APOL1 Risk Variants Independently Associated With Early Cardiovascular Disease Death

INTRODUCTION: The relationship of APOL1 renal risk variants to cardiovascular disease (CVD) is controversial and was the subject of this investigation. METHODS: Age, cause of death, and nephrosclerosis (the latter defined by glomerulosclerosis) were analyzed in the autopsies of 162 African Americans and 136 whites genotyped for APOL1 risk alleles. RESULTS: Sudden deaths represented >75% of CVD autopsies for both races and all-risk genotypes.
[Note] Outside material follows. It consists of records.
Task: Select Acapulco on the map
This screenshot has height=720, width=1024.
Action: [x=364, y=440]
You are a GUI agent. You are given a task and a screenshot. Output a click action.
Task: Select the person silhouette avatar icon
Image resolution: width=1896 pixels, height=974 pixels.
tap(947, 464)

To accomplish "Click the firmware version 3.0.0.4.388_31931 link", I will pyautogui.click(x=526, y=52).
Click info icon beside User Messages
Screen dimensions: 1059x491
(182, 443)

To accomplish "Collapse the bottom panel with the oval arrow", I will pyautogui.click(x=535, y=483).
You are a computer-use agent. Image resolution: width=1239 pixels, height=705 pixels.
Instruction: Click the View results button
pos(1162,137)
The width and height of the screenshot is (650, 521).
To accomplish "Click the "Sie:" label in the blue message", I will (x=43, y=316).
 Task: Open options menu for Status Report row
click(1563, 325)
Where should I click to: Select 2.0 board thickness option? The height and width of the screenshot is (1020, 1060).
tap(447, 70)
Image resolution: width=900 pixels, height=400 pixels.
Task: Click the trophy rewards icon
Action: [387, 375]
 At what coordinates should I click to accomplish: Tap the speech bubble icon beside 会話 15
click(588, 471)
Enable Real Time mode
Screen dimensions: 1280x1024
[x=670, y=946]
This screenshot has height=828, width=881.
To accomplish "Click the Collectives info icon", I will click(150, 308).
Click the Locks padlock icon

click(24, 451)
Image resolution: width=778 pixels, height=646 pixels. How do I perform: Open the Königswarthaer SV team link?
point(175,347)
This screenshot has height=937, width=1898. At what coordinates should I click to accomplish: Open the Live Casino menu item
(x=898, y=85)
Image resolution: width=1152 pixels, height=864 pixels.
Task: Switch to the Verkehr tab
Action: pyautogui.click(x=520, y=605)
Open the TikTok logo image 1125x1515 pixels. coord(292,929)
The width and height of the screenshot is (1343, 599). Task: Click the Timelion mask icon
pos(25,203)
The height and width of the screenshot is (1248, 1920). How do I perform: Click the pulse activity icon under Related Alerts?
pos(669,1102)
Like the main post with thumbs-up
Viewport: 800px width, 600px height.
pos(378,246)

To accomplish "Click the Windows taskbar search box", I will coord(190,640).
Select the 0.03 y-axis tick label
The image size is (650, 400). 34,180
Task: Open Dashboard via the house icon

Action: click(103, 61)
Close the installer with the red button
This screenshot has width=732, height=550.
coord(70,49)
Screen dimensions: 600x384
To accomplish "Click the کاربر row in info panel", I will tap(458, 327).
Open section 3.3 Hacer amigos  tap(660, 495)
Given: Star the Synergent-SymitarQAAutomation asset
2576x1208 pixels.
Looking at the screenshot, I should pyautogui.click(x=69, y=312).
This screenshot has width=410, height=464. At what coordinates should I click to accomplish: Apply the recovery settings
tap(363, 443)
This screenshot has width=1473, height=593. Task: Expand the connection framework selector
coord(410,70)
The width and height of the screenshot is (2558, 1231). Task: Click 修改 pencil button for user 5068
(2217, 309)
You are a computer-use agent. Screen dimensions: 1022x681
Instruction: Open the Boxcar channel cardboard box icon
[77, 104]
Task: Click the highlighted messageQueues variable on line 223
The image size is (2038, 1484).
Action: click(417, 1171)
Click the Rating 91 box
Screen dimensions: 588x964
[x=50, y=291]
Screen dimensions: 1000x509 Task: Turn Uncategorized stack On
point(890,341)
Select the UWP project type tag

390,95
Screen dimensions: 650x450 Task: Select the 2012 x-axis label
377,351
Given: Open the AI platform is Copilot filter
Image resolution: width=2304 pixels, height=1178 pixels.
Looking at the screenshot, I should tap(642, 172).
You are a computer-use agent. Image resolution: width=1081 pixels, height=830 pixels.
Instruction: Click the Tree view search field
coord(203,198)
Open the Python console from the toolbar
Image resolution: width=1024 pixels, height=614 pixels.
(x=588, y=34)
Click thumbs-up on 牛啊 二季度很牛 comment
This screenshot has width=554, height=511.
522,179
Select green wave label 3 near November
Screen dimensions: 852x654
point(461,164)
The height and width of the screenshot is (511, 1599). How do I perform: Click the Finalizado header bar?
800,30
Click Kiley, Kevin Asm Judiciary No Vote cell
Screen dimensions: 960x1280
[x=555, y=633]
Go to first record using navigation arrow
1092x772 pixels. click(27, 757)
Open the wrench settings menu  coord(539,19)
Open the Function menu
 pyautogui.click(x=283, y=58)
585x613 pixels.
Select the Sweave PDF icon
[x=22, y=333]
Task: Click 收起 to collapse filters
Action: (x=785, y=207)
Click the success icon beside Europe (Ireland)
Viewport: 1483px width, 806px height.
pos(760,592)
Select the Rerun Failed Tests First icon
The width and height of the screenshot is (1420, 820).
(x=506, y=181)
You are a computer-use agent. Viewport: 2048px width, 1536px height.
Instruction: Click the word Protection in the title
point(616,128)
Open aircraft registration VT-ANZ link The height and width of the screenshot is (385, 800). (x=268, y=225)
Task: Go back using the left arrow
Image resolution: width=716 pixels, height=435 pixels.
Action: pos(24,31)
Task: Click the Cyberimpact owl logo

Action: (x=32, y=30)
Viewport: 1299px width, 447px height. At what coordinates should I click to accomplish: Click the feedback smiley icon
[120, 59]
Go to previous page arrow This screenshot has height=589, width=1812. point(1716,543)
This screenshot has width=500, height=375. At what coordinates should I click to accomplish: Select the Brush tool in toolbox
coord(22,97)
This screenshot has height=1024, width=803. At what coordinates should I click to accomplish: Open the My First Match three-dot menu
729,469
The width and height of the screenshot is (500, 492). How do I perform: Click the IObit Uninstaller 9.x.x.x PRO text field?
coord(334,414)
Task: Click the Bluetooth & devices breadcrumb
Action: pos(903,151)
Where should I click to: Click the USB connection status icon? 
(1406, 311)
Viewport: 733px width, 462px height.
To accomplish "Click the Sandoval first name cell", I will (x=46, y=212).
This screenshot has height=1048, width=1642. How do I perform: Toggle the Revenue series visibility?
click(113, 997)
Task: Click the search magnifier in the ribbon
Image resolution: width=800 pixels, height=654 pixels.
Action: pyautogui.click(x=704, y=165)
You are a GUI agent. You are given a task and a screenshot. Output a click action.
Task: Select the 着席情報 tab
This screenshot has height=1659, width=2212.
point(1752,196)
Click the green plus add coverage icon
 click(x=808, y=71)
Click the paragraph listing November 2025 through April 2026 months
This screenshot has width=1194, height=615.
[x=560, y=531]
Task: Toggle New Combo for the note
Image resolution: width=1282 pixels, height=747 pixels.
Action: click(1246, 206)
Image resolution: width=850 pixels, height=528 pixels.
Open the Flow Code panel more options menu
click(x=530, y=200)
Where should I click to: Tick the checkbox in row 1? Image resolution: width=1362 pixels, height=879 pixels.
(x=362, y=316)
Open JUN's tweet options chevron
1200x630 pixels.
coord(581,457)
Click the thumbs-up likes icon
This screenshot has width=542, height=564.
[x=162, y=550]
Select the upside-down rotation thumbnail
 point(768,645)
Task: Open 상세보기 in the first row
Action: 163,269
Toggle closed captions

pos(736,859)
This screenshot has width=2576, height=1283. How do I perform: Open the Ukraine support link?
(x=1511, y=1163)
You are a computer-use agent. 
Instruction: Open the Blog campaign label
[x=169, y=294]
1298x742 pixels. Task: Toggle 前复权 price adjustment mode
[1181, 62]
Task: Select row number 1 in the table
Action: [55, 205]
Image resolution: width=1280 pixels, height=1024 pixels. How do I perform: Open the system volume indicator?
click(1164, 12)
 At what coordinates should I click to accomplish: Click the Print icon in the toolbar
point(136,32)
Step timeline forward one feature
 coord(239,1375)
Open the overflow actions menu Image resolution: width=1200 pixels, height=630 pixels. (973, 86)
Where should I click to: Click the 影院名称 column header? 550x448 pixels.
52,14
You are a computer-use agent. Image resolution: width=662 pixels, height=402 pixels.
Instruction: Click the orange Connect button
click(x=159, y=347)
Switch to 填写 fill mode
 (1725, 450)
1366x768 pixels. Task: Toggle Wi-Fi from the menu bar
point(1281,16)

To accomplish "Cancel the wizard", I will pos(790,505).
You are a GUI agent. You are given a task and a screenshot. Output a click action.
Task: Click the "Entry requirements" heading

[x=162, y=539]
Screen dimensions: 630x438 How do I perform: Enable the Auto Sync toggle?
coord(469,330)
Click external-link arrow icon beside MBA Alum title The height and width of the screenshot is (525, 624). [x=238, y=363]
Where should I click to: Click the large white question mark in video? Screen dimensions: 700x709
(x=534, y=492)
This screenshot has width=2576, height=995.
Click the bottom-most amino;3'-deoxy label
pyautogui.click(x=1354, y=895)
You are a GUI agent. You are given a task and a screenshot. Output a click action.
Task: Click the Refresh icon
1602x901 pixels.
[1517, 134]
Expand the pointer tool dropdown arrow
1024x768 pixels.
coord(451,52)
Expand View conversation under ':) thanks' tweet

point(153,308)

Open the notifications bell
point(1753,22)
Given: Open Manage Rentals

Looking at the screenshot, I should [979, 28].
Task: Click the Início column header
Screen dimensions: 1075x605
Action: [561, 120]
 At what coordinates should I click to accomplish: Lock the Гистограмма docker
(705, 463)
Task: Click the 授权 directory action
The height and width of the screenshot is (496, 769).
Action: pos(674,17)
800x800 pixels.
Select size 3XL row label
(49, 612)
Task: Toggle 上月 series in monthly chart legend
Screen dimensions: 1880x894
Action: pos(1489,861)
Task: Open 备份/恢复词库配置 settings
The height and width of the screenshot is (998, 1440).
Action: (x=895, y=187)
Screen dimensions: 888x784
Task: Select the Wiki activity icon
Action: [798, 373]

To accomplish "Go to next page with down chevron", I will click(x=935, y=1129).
The average ages of CVD deaths for African Americans with 1 and 2 APOL1 risk alleles were, respectively, 7.0 years (P = 0.02) and 12.2 years (P < 0.01) younger than African Americans with 0 risk alleles and 8.7 years (P = 0.01) and 13.9 years (P = 0.01) younger than whites. Age differences were not significant between African Americans and whites with 0 risk alleles (P = 0.61). The younger CVD deaths of African Americans were associated with less severe glomerulosclerosis with 2 (P = 0.01), although not 1 (P = 0.09), compared with 0 APOL1 risk alleles. Cardiomyopathy was found in 23% of African Americans with 1 and 2 risk alleles and significantly contributed to the lower age (P = 0.01). For non-CVD deaths, age differences were not seen by race (P = 0.28) or among African Americans by risk allele status (P = 0.38). CONCLUSION: Carriage of 1 or 2 APOL1 risk alleles in African Americans was associated with earlier age deaths due to coronary artery disease and cardiomyopathy. For 2 risk alleles, the early age was independent of nephrosclerosis.